Uma oportunidade de ver trabalhos sem espaço no circuito

ANÁLISE: Festival traz produção contemporânea de diversos países e faz cinéfilo sair da mesmice

Luiz Zanin Oricchio - O Estado de S. Paulo, O Estado de S.Paulo

11 Julho 2012 | 03h06

O Festival de Cinema Latino-americano é a oportunidade anual para o cinéfilo sair da mesmice. Como o circuito exibidor pouco se ocupa em divulgar as obras do cinema latino-americano, é preciso esperar o evento anual para se deparar com títulos tão curiosos como o cubano Juan dos Mortos, o argentino Um Mundo Misterioso ou o uruguaio Artigas - La Redota, para ficar em três títulos, entre os cerca de 75 que serão exibidos ao longo do evento.

Juan dos Mortos é algo como você nunca viu. O diretor Alejandro Brugués faz o primeiro filme de mortos-vivos ambientado em Havana. A história segue o modelo do gênero, com os zumbis tomando conta da capital cubana depois que uma estranha epidemia se abate sobre a cidade. Com óbvias alusões políticas, é também divertido e escrachado - como, mais uma vez, convém ao gênero, até então estranho ao cinema cubano.

Muito mais cool é o argentino Um Mundo Misterioso, de Rodrigo Moreno. Aqui, a trajetória é a de um jovem aparentemente sem rumo, Boris, que depois de romper um casamento, vive à deriva em Buenos Aires. Um filme de silêncios e emoções contidas, usando longos planos parados, mostra a capacidade do cinema argentino de comunicar-se por elisões e frases entrecortadas, por tudo aquilo que deixa por conta da imaginação do espectador. É um contraponto para narrativas às vezes muito óbvias e redundantes que contaminam o cinema brasileiro.

Já o uruguaio Artigas - la Redota é um bom exemplo de recuperação de uma figura histórica desconhecida (ao menos no Brasil).
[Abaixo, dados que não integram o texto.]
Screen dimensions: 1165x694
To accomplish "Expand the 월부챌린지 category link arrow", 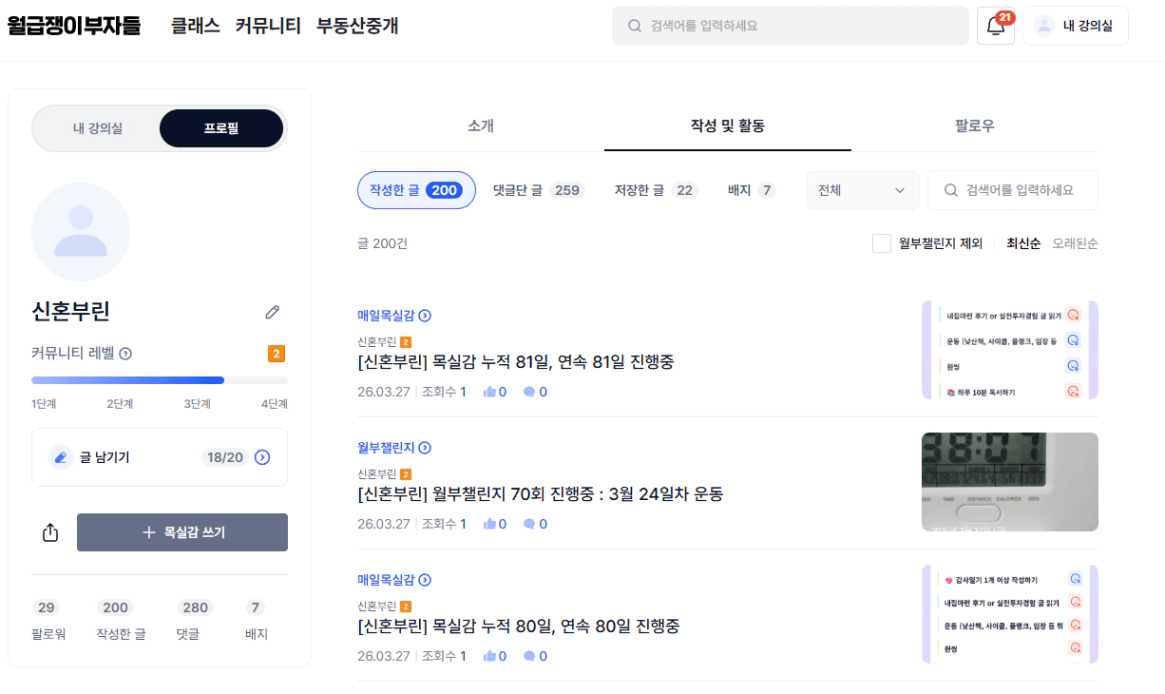I will pyautogui.click(x=425, y=448).

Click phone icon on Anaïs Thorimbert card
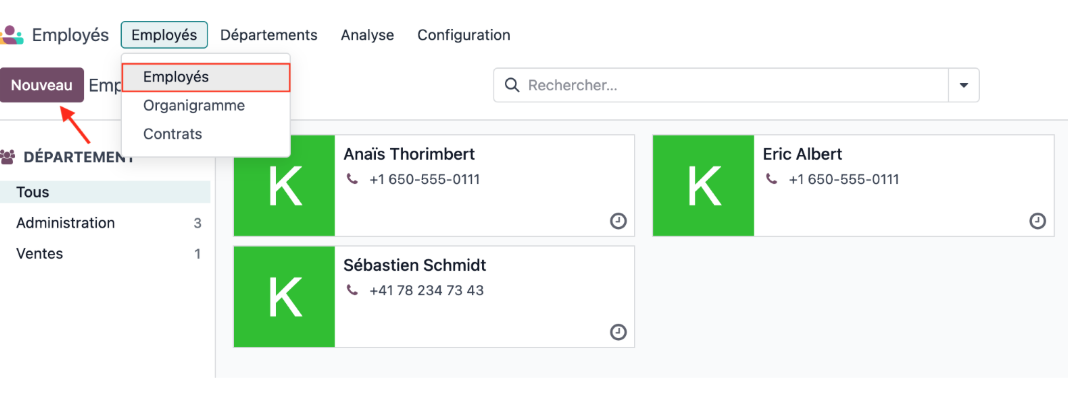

Artigas é um dos heróis do país vizinho e recebe aqui tratamento sóbrio de César Charlone, uruguaio radicado no Brasil e fotógrafo de vários filmes de Fernando Meirelles. Charlone dirigiu O Banheiro do Papa, uma das melhores produções uruguaias dos últimos anos. Com seu Artigas, Charlone estará na mostra competitiva do Festival de Gramado, que se realiza em agosto.

Há também os brasileiros ainda inéditos no País. Talvez o mais esperado seja Augustas, do cineasta paulistano Francisco César Filho, o Chiquinho, como todos o conhecem no meio cinematográfico. O filme é baseado no livro A Estratégia de Lilith, de Alex Antunes, e mergulha no mundo boêmio do Baixo Augusta, com Mário Bortolotto e Caroline Abras no elenco.

Também participa da mostra Hoje, de Tata Amaral, que venceu o Festival de Brasília do ano passado e até agora não foi lançado comercialmente. Um bela interpretação de Denise Fraga, com a personagem que recebe uma indenização pelo desaparecimento do marido durante a ditadura militar e precisa conviver com seus fantasmas. Pelo trabalho, Denise recebeu a estatueta de melhor atriz em Brasília.

Rânia é outro filme brasileiro que terá pré-estreia no festival. Dirigido pela brasileira radicada na Holanda Roberta Marques, fala de uma garota cearense dividida entre os apelos da vida noturna e a disciplina exigida por sua vocação, a dança. Filme interessante por seu frescor.